On prend garde à stopper quand la jauge arrive à la fin, en observant le décompte des m/s : vous pouvez baisser la puissance en approchant du terme, pour être plus précis et ne pas dépasser par mégarde la fin de manœuvre. A la fin, on obtient une belle ellipse qui reproduit assez fidèlement la prédiction : l’apogée devrait être contenue entre 480 et 520km mais sachez qu’il est tout à fait possible de s’approcher d’une précision inférieure au kilomètre ! Essayez d’ailleurs, c’est un bon exercice.
Il est largement préférable de proprement « consommer » une manœuvre (0.2 m/s près) et de terminer en retard en baissant les gaz pour être précis, plutôt que de couper pile au bon moment… Avec plusieurs mètres/seconde résiduel dans la jauge. La baisse de puissance, jusqu’à ne laisser qu’un mince filet de gaz à quelques pourcents, permet également de gérer le décalage de l’indicateur bleu foncé et de le « suivre » pour parfaire l’exécution 😉
Eh oui, ce dernier réagit en temps réel en ajustant sa position en fonction de l’erreur que vous introduisez dans votre manœuvre : ce n’est de la faute de personne, simplement quand on vise pile l’indicateur bleu, en réalité on est forcément un tout petit peu décalé… Et sur une minute de burn, ce décalage peut valoir 1 m/s, parfois plus, parfois moins. En arrivant au bout de la manœuvre, si l’indicateur bleu se décale, vous pouvez le suivre ! Mais pour cela encore faut-il en avoir le temps… Baisser les gaz en fin de manœuvre permet justement d’être assez réactif.
On avait prévu d’agrandir l’orbite entière et non seulement de former cette ellipse, donc on va valider / supprimer l’actuel nœud de manœuvre pour en poser un nouveau au niveau de l’apogée et c’est parti pour une nouvelle configuration permettant de rehausser le périgée autour de 500km également : vous ne devriez avoir besoin de ne toucher qu’au prograde et pas au reste, ‘tention, I’m watching you !
On effectue la manœuvre en se rendant un peu avant le point, on allume les propulseurs à 100% lorsqu’on arrive à la moitié de la prédiction, et on surveille la jauge et les valeurs pour ne pas dépasser Et hop ! Vous voilà en orbite élargie à partir de deux manœuvres successives simples. Avec de l’habitude, c’est une manipulation qui ne vous prendra plus que quelques secondes à chaque fois !
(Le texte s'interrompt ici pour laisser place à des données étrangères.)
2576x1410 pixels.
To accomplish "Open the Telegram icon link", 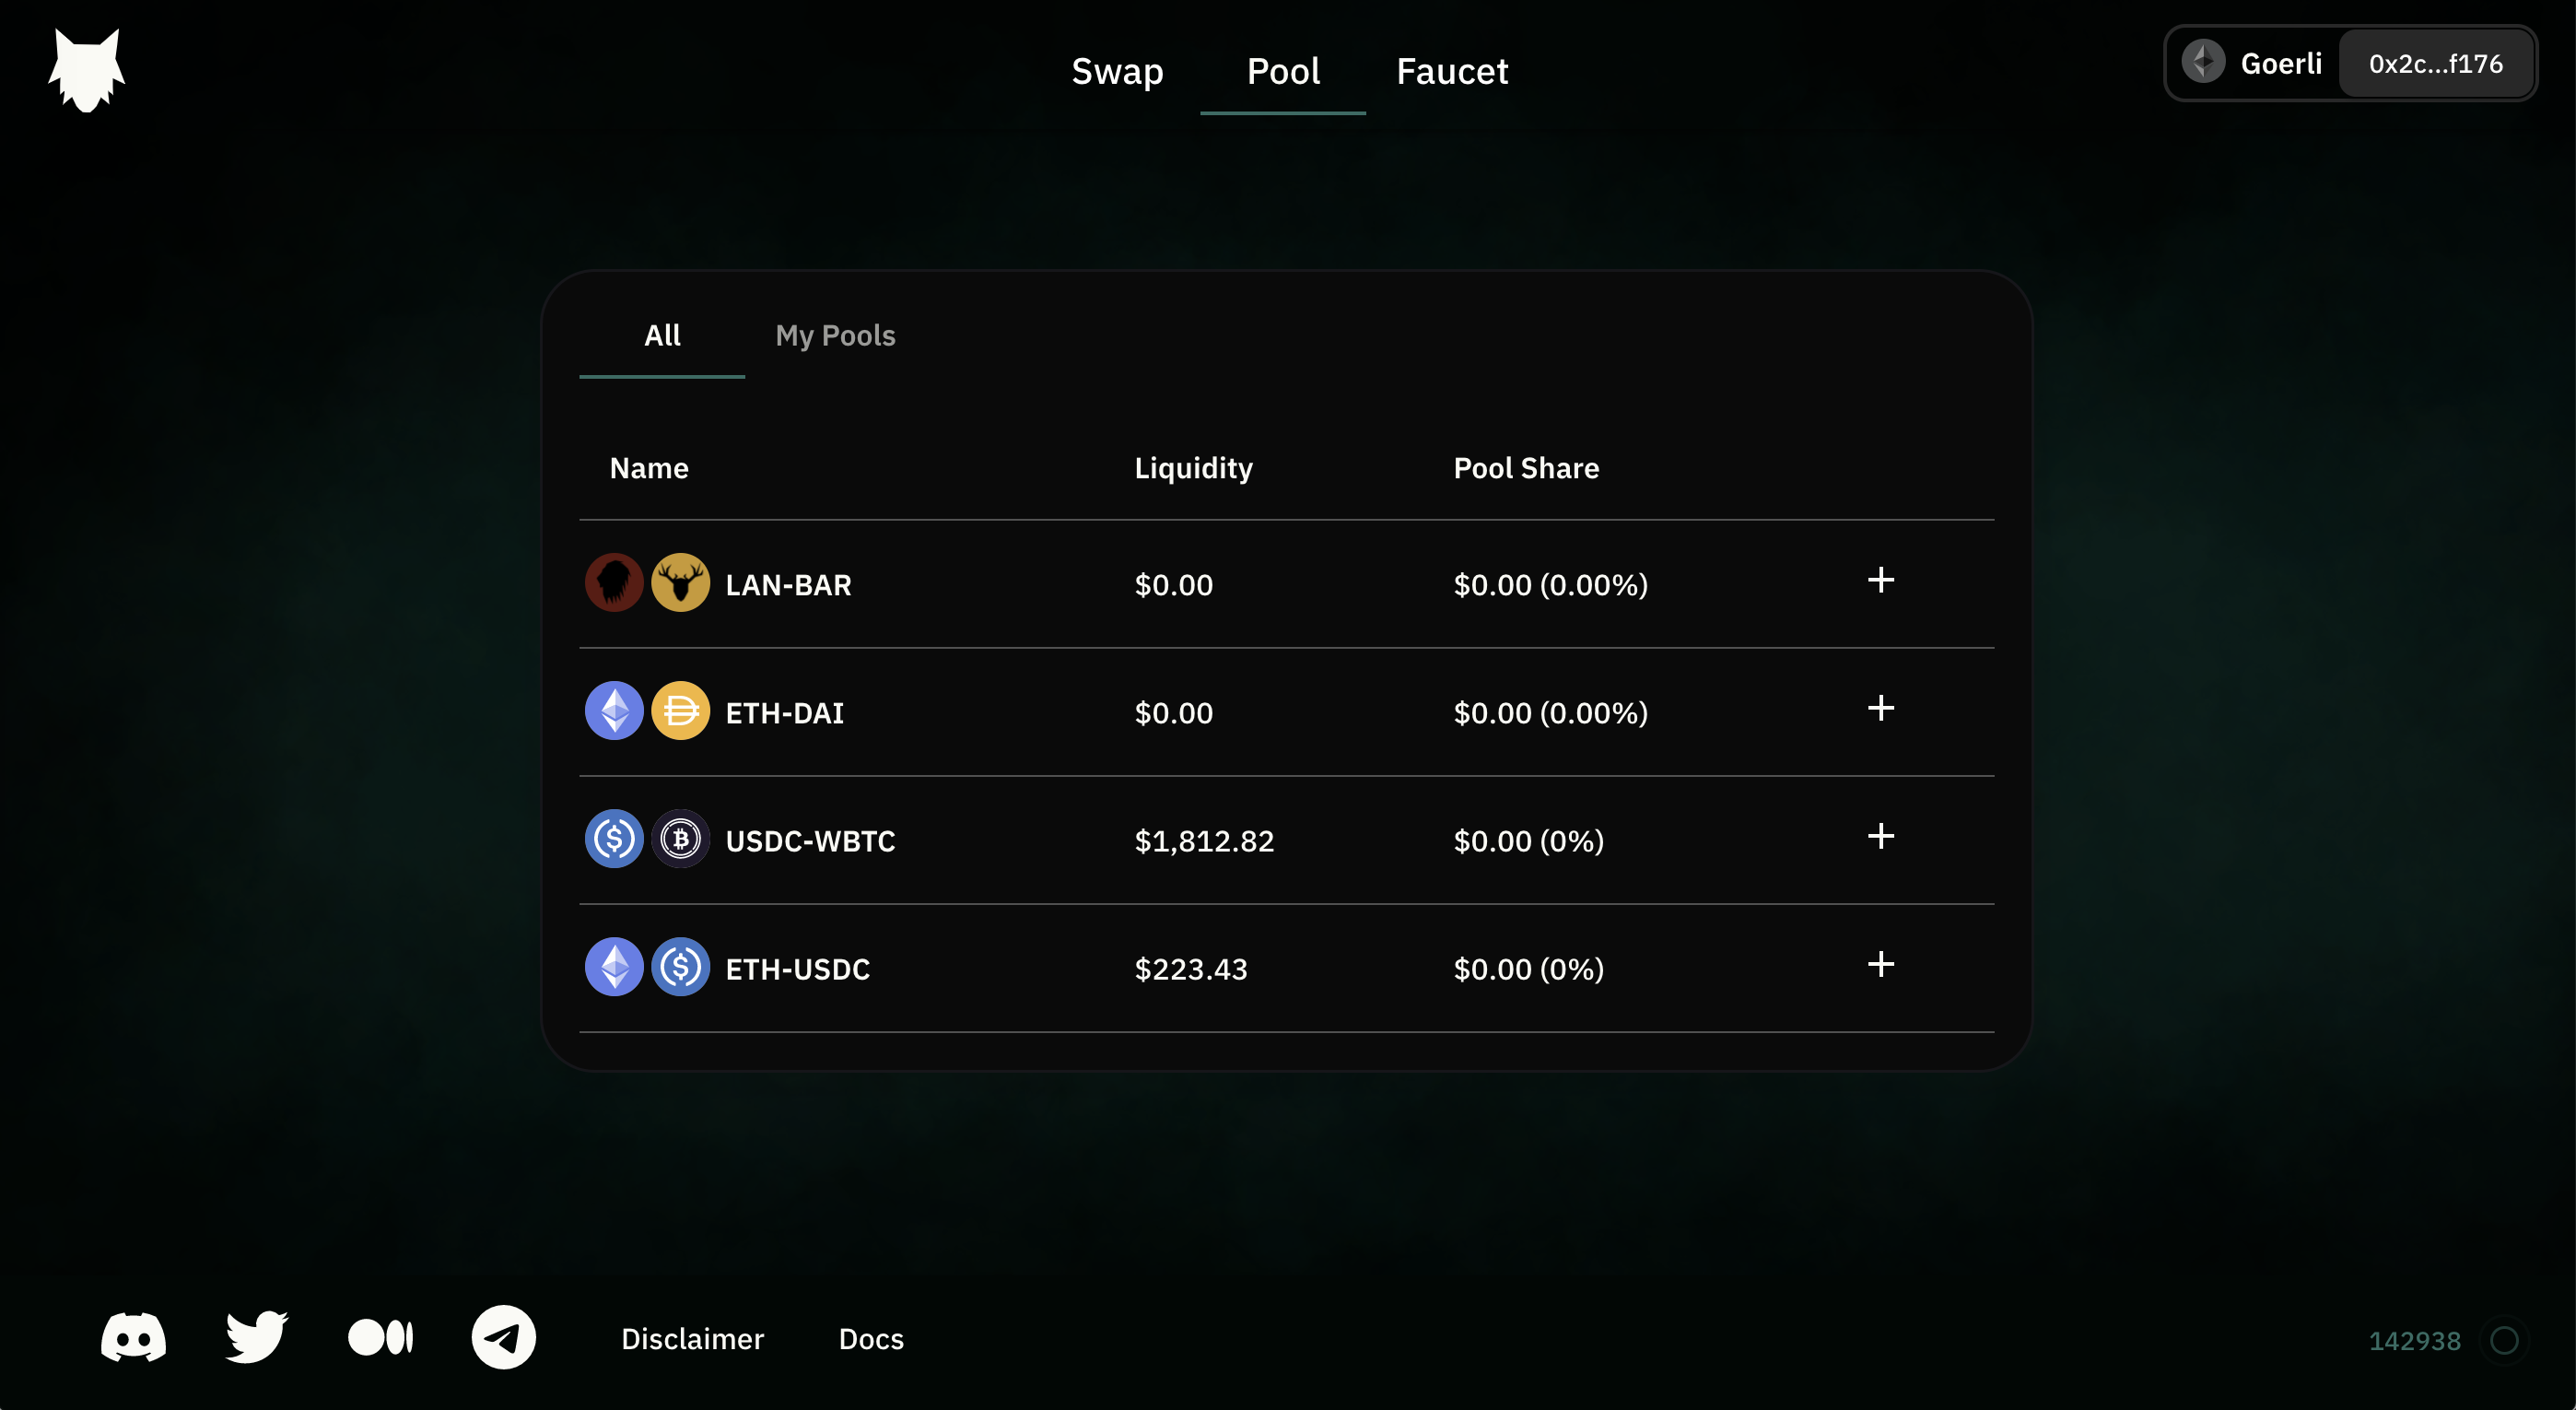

A noter que lorsqu’une manœuvre demande très peu d’énergie, comme par exemple pour une légère correction d’orbite, il est possible d’exploiter quelques astuces pour anticiper une éventuelle imprécision. En effet, qui dit très peu de DV, dit injection très courte, avec la nécessité de grimper à 100% de vitesse, suivre l’indicateur bleu, et couper les gaz, le tout parfois en moins de deux secondes… Voyons comment arranger cela ! Pratiquement tout repose sur un simple petit principe : multiplier le temps de burn en baissant les gaz : si l’estimation est donnée en fonction du dernier burn à 100%… autant réduire à 25% l’injection ! Cela augmente théoriquement la durée nécessaire d’un facteur 4 avec les bénéfices suivants :
➥ Avoir le temps de gérer la fin de manœuvre, à savoir baisser les gaz au plus bas pour ajuster à 0.1 m/s près.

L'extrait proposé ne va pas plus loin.